The Challenge of Charlottesville

White supremacists turn my stomach, especially when they claim to be Christian. I would like to leave it at that, content in my self-righteous outrage. Unfortunately I claim to be a Christian too and so, as my stomach churns as I watch Neo-Nazis shouting words of hate, Jesus’ words come back to me: “Love your enemy.” Surely he didn’t mean these people. Did he? Apparently so. He didn’t qualify that directive. He didn’t say “Love your enemies. Except for the Romans.”

So what do I do? I at least can pray for these people, asking the God of my understanding to heal the hatred within each of their hearts. It is easy to pray for the family of the young girl who was killed. For me, it is almost impossible to pray for the man driving the car. Yet that is what I am called to do.

Beyond being a Christian, I have also embraced the psychology of Carl Jung and specifically his concept of the Shadow. This notion suggests that whatever I condemn the most lurks in my own heart. Thus, the tragedy of Charlottesville challenges me to look within and face the hatred lurking in my own heart. It challenges me to face and redeem that within me that is racist or sexist and to transform it. It challenges me to face and redeem my own inner violence.
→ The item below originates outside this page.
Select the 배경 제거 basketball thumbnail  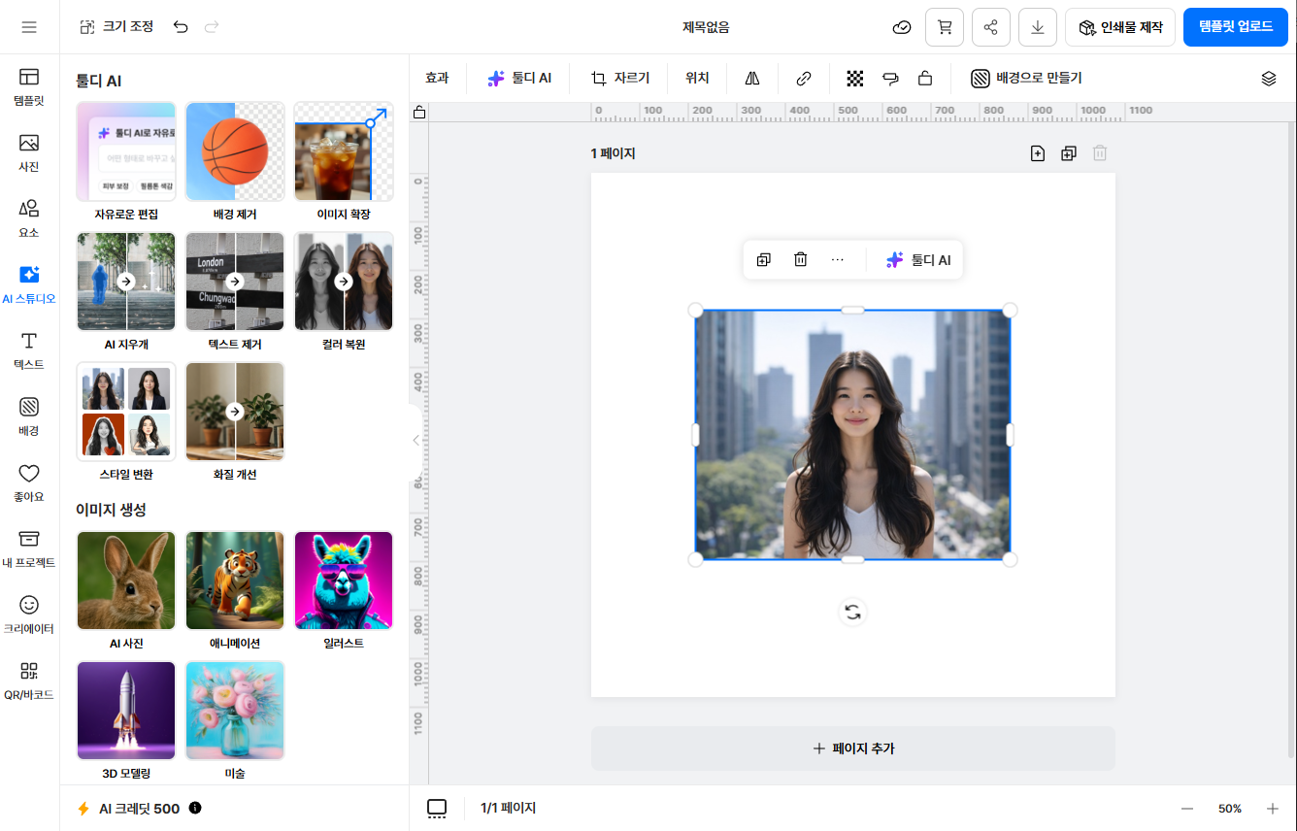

Thich Naht Hanh, the great mystic and Vietnamese Buddhist has written a poem that challenges us to explore our Shadow side. It is called “Please Call Me by My True Names”. Here is an excerpt:

  • I am the child in Uganda, all skin and bones,
  • my legs as thin a bamboo sticks.
  • And I am the arms merchant,
  • selling deadly weapons to Uganda.
  • I am the twelve-year-old girl,
  • refugee on a small boat,
  • who throws herself into the ocean
  • after being raped by a sea pirate.
  • And I am the pirate,
  • my heart not yet capable
  • of seeing and loving.
  • I am a member of the politburo,
  • with plenty of power in my hands.
  • And I am the man who has to pay
  • his “debt of blood” to, my people,
  • dying slowly in a forced labor camp.

This is the challenge of Charlottesville. Yes, we need  to condemn white supremacy and Neo-Nazism and destructive beliefs not at all in accord with the great religious teachers. But to heal society we must first heal ourselves.